# [Task prompt]
At the line containing "Click the Reset", begin retyping, and stop after the last line of the data; add nothing.

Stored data
Segment Open
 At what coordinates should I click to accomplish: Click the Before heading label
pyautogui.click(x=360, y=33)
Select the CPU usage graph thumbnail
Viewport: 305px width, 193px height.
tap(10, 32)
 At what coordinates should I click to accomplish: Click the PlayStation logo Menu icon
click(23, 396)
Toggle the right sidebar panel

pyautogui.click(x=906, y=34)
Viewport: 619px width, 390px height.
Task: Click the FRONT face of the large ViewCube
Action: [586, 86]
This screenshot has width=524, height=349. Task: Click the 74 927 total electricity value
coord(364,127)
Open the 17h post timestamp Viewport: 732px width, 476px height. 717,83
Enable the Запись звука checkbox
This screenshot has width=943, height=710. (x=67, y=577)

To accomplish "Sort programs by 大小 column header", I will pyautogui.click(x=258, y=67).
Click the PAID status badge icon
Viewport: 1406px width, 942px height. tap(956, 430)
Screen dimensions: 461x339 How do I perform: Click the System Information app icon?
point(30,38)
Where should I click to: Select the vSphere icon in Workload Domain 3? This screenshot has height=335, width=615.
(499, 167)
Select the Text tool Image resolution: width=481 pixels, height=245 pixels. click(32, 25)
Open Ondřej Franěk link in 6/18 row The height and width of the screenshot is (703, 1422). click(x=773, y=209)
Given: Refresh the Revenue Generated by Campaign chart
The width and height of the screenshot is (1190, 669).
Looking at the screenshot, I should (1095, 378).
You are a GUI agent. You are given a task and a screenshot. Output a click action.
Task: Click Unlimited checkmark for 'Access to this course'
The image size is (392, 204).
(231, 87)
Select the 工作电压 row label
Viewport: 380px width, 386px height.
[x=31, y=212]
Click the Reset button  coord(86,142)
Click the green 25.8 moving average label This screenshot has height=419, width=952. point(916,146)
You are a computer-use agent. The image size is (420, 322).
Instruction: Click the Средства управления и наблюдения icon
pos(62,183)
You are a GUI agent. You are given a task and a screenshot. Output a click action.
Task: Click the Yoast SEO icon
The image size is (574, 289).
Segment Closed
# [Exercise output]
Click the Reset button  coord(86,142)
Click the green 25.8 moving average label This screenshot has height=419, width=952. point(916,146)
You are a computer-use agent. The image size is (420, 322).
Instruction: Click the Средства управления и наблюдения icon
pos(62,183)
You are a GUI agent. You are given a task and a screenshot. Output a click action.
Task: Click the Yoast SEO icon
The image size is (574, 289).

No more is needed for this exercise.